Bay Cove has deployed to Provincetown at least once in recent months, Riviello said, to help someone experiencing a crisis.
Finally, the fourth item on the list is contact information for the town’s community resource navigator, who can make referrals to the town’s public health nurse and town therapist — two clinicians that the four Outer Cape towns have shared since February 2024.
Initially funded through a one-time $381,375 grant of county American Rescue Plan Act (ARPA) money, the public health nurse, Kerry Cox, and the mental health and substance abuse counselor, Cassie Baker, are now funded directly by the four towns through a contract with Outer Cape Health Services.
Each town contributed about $60,000 in this fiscal year to support the two clinicians, whose services are free and do not require health insurance.
The public health nurse has been especially valuable in addressing the health needs of homebound people, Rowell said, while the therapist works as a “bridge counselor,” seeing patients for 6 to 10 sessions while trying to organize longer-term mental health support for them.
Accessing Care
Even though the towns pay for the two clinicians, information about them has been relatively scarce on all four town websites. Provincetown’s website has an item about them under “public health programming,” while the health dept. web pages for Truro, Wellfleet, and Eastham do not mention them outside of meeting minutes.
The new CredibleMind website does not list the clinicians as a resource for the Outer Cape towns either — something Riviello and Rowell said they would like to change.
During the first phase of the shared clinicians program, Rowell said, it was town staff at councils on aging, police and fire depts., health depts., recreation programs, and schools that referred patients to the nurse and therapist. “That was the initial rollout when we were ARPA-funded — to let staff be the referring agencies, so to speak,” she said.
The community resource navigators who serve the Outer Cape towns — who also work through contracts with Outer Cape Health Services — have since taken on a greater role in making direct referrals to the nurse and therapist, Rowell said.
That means reaching out to the navigator is now the most effective way to reach the town therapist, Riviello said.

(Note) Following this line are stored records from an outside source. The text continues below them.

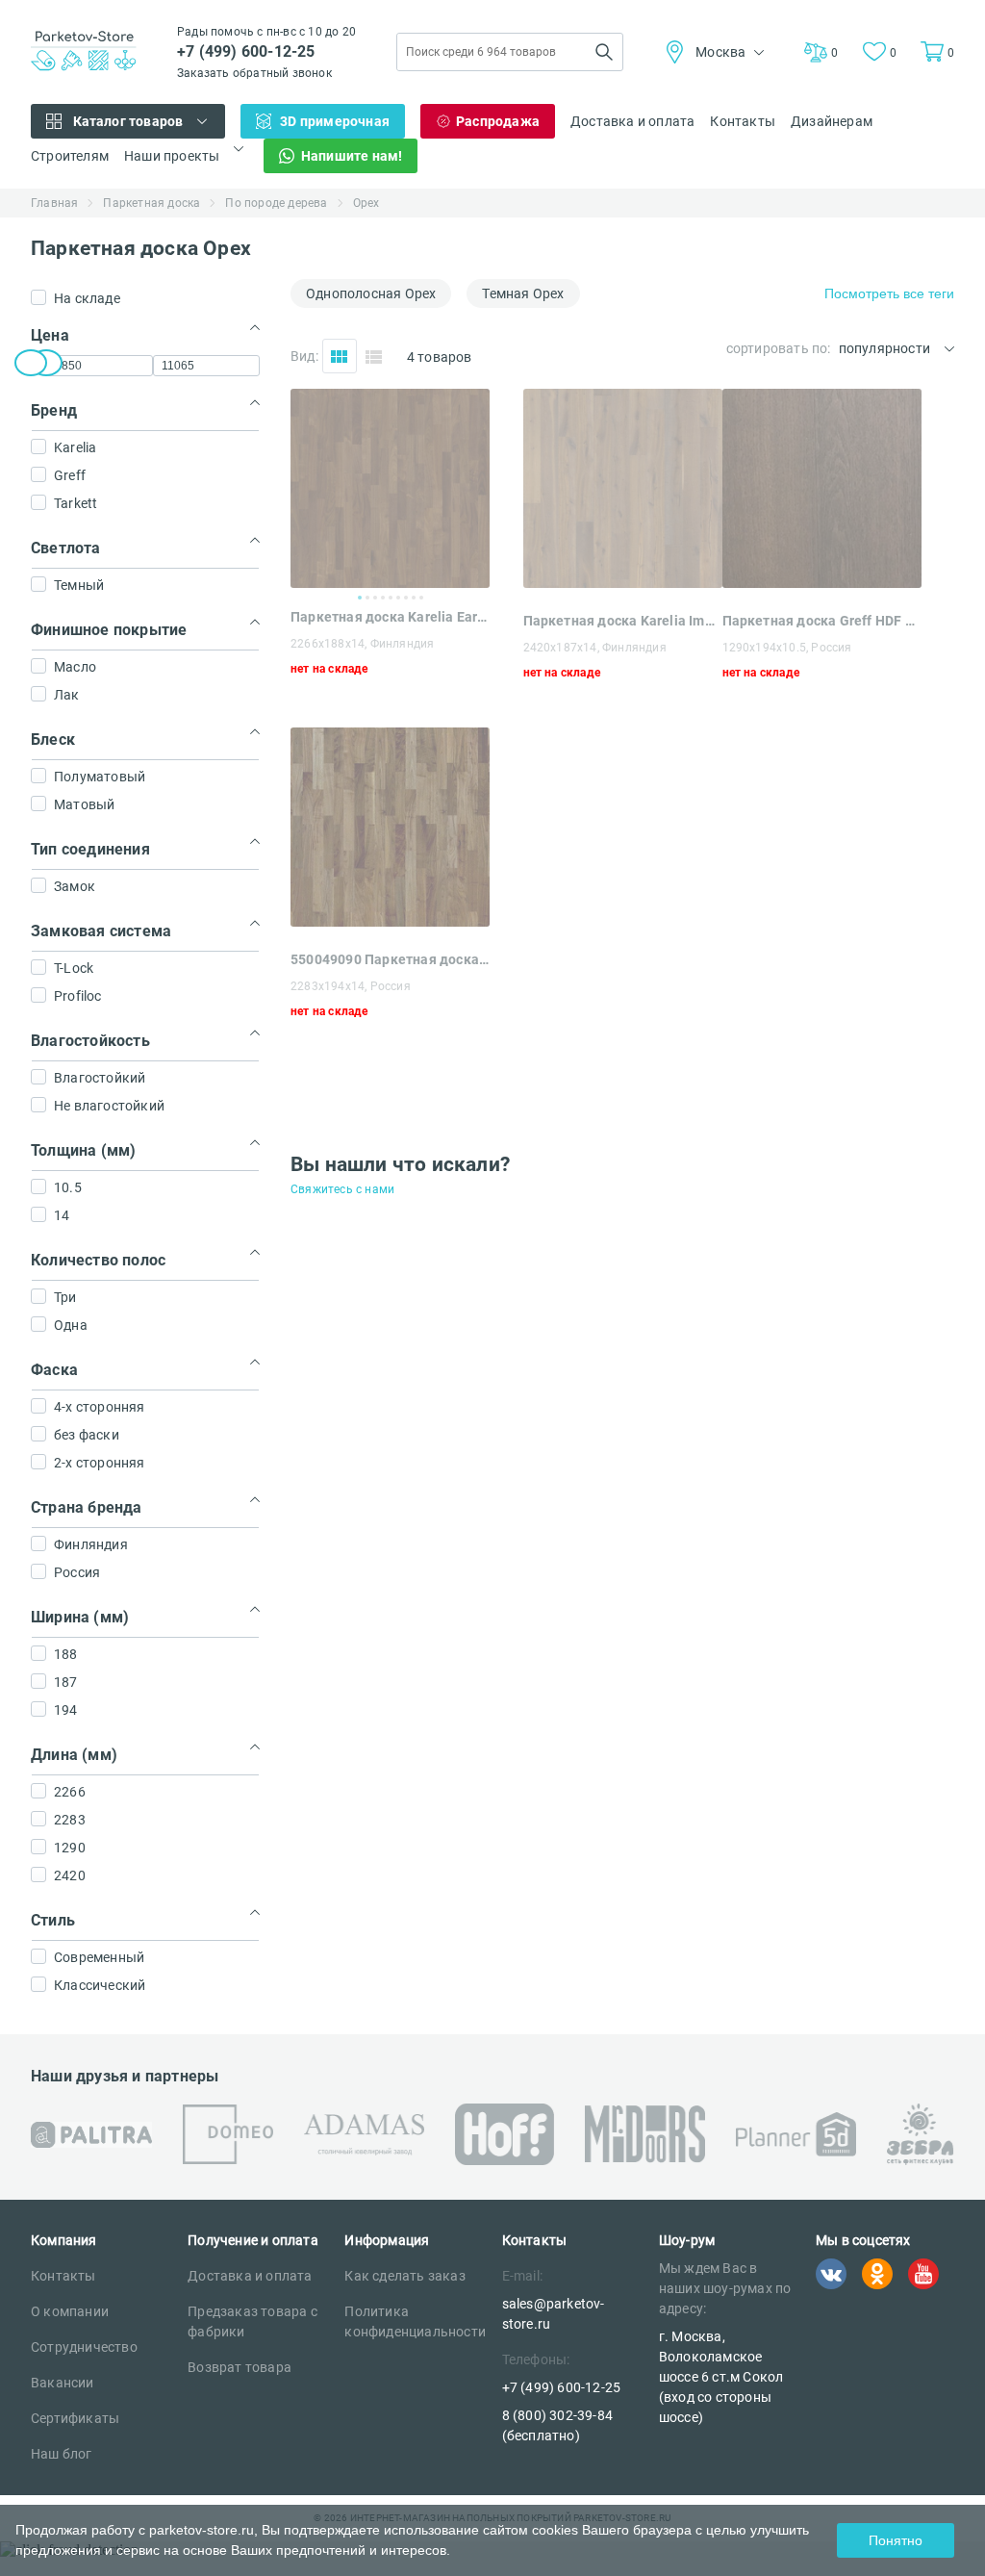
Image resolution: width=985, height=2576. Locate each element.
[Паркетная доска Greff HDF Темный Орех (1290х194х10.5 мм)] (822, 583)
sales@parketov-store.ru (553, 2314)
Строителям (70, 156)
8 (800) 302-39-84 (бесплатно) (557, 2425)
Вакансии (62, 2382)
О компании (70, 2311)
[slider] (30, 362)
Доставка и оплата (632, 121)
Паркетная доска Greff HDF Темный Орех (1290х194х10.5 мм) (822, 620)
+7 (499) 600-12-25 (246, 51)
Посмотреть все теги (889, 293)
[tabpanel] (390, 488)
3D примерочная (335, 121)
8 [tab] (414, 597)
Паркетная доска (151, 203)
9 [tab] (421, 597)
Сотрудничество (84, 2347)
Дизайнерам (831, 121)
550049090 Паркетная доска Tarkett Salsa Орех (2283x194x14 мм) (390, 959)
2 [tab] (367, 597)
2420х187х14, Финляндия (595, 647)
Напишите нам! (352, 156)
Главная (54, 203)
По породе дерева (276, 203)
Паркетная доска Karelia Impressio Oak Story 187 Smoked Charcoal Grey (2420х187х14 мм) (622, 620)
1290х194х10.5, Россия (787, 647)
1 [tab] (360, 597)
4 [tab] (383, 597)
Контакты (742, 121)
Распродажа (498, 121)
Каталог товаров (128, 121)
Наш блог (61, 2453)
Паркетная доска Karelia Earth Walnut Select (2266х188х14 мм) (390, 617)
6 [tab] (398, 597)
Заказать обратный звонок (254, 73)
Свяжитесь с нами (342, 1189)
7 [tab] (406, 597)
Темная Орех (523, 293)
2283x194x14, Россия (350, 986)
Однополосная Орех (371, 293)
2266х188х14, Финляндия (362, 643)
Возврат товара (239, 2367)
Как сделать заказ (404, 2275)
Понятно (895, 2540)
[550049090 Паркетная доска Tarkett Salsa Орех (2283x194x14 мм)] (390, 921)
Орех (366, 203)
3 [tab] (375, 597)
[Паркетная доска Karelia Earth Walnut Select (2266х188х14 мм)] (390, 488)
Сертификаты (75, 2418)
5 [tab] (390, 597)
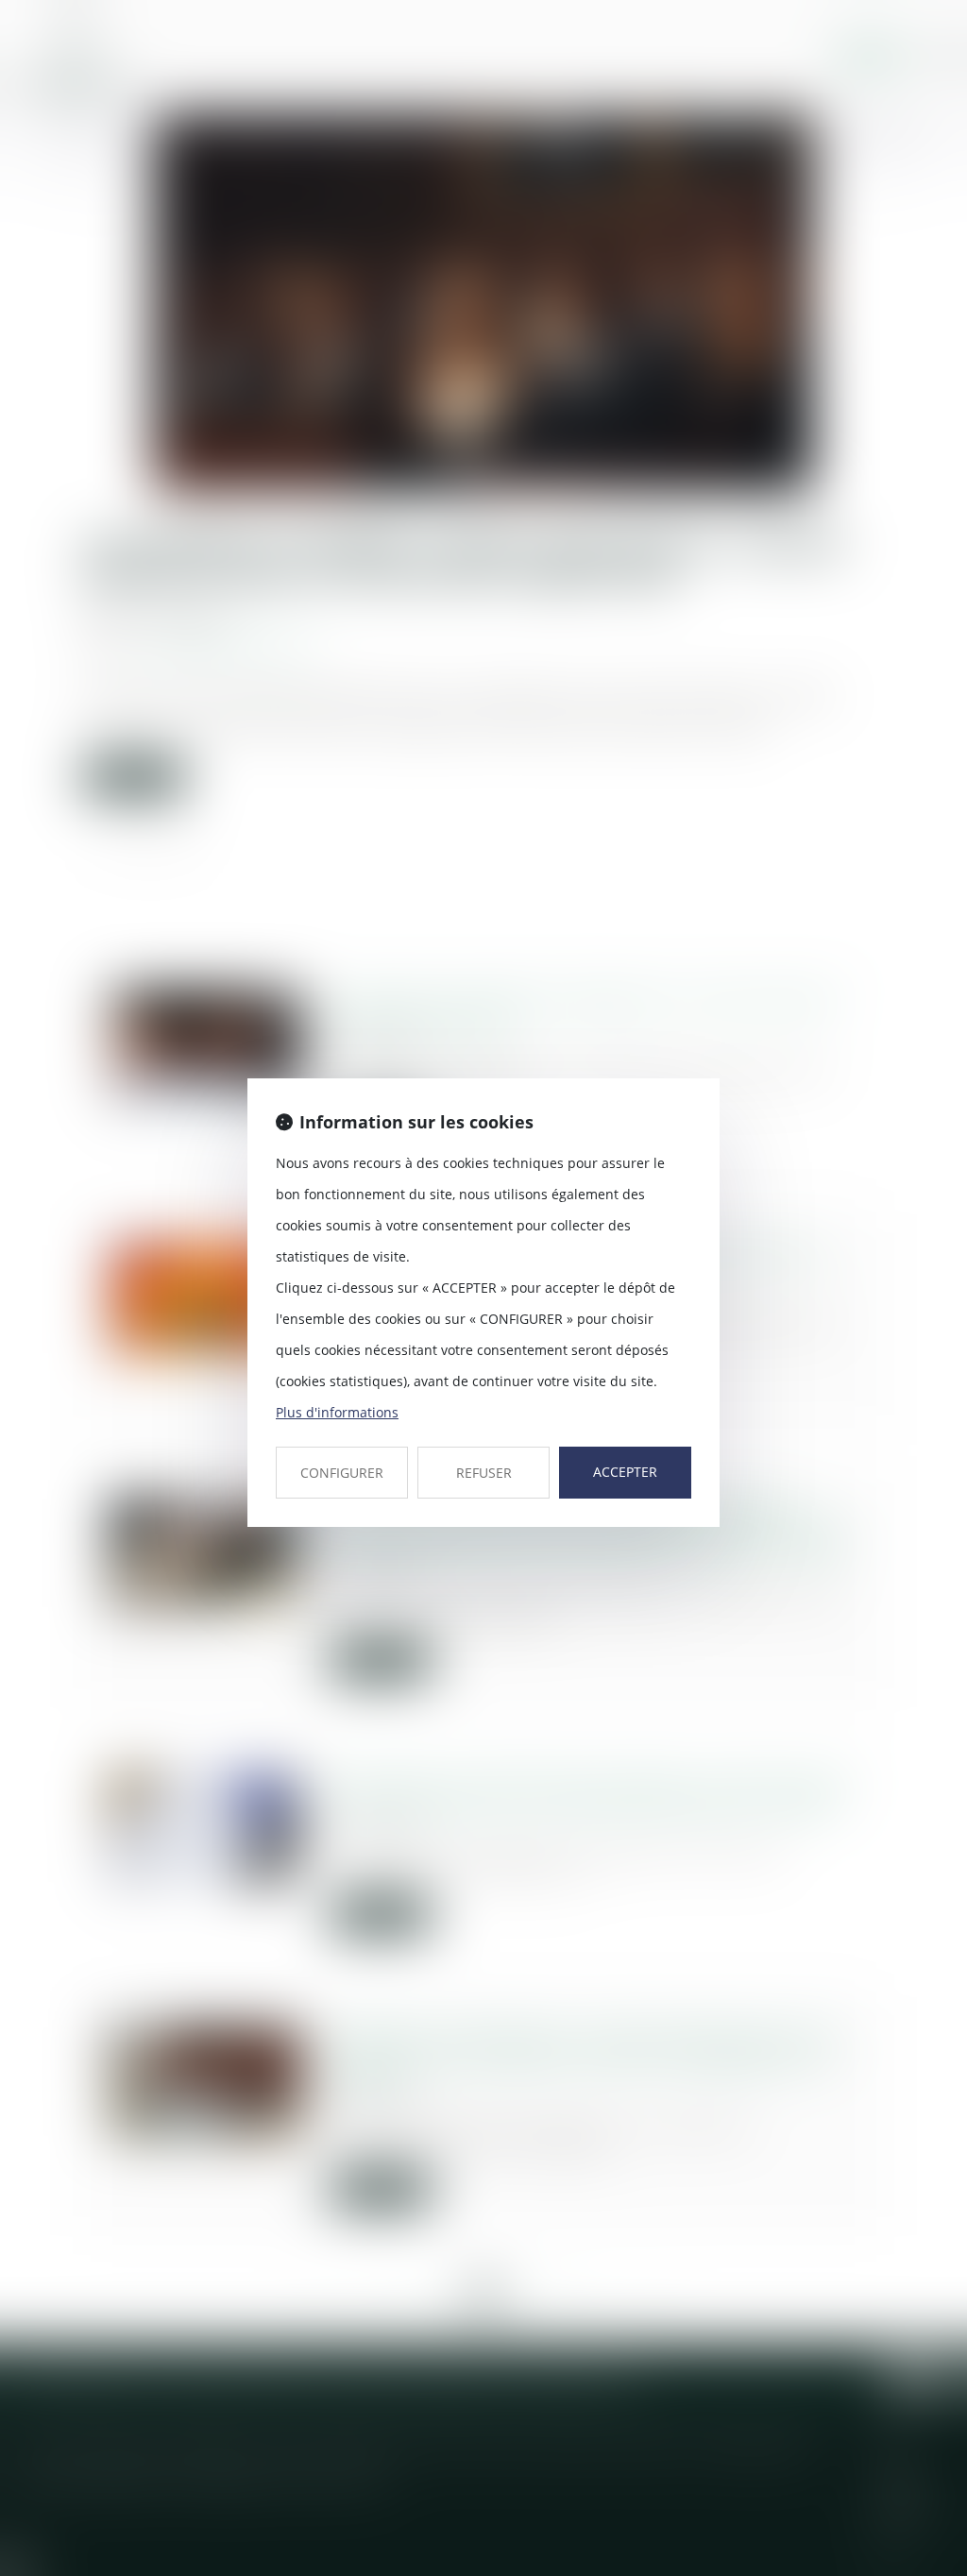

“We want people to know there’s a resource that’s available pretty immediately for someone to get access to mental health care,” Riviello said. “I think people don’t think that’s possible — that if you’re not a patient at Outer Cape Health or you don’t have insurance, that you can’t get care.”
The navigator can be reached at 774-209-3222, at [email protected], or during “office hours” at the Provincetown library from 10 a.m. to 1 p.m. on Thursdays. “Call or email or go into the library on that day, and I think you’ll get connected pretty quickly for at least that first appointment,” Riviello said.
“That’s something we really want to get across — familiarize yourself with how to get help, and then be on the lookout for each other,” Riviello added. “Reach out and refer that friend.”